▸ **DESCRIPTION OF THE TASK**:
Please switch "Collapse" to "Expand" throughout the lines below and give them back with everything else unchanged, leaving out the pictures.
>> BEGIN DATA IN THIS EXERCISE
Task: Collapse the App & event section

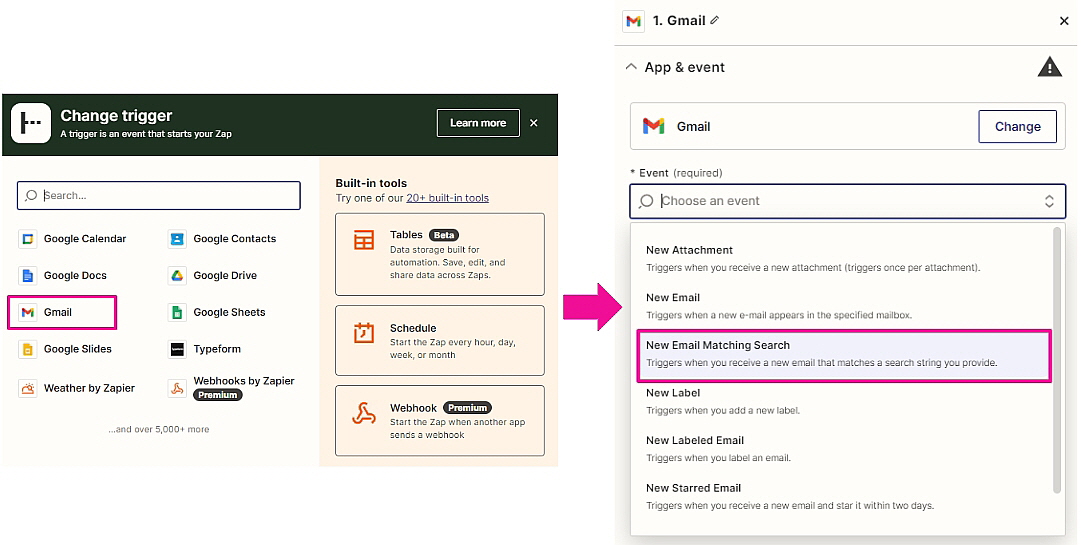Action: coord(630,67)
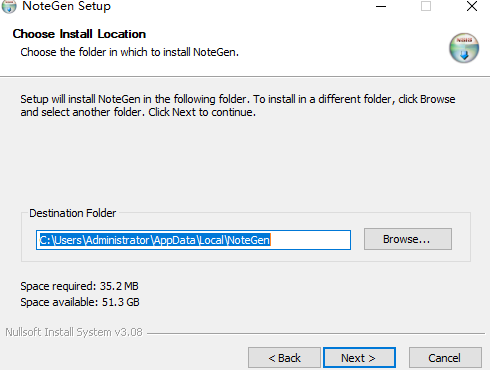Click the greyed-out maximize window button
490x370 pixels.
pyautogui.click(x=426, y=6)
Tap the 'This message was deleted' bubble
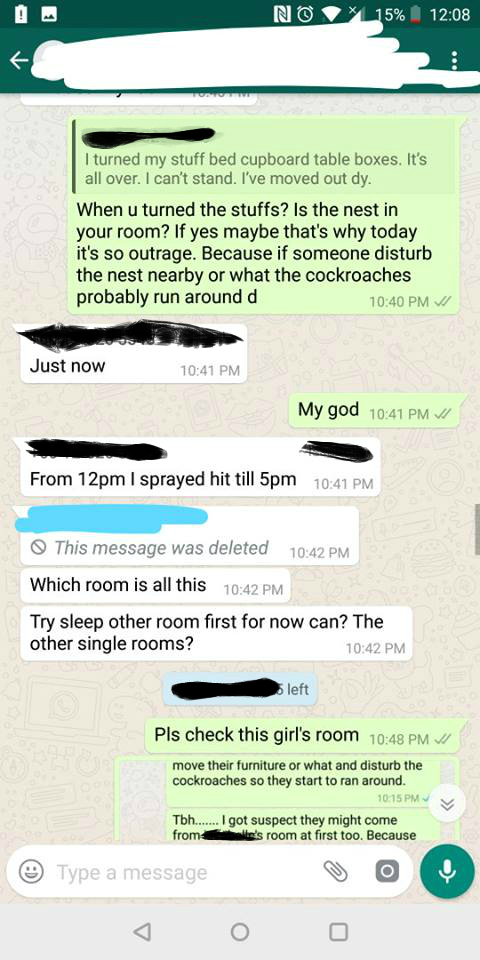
>> END DATA IN THIS EXERCISE
▸ **REPLY**:
Task: Expand the App & event section

Action: coord(630,67)
Click the greyed-out maximize window button
490x370 pixels.
pyautogui.click(x=426, y=6)
Tap the 'This message was deleted' bubble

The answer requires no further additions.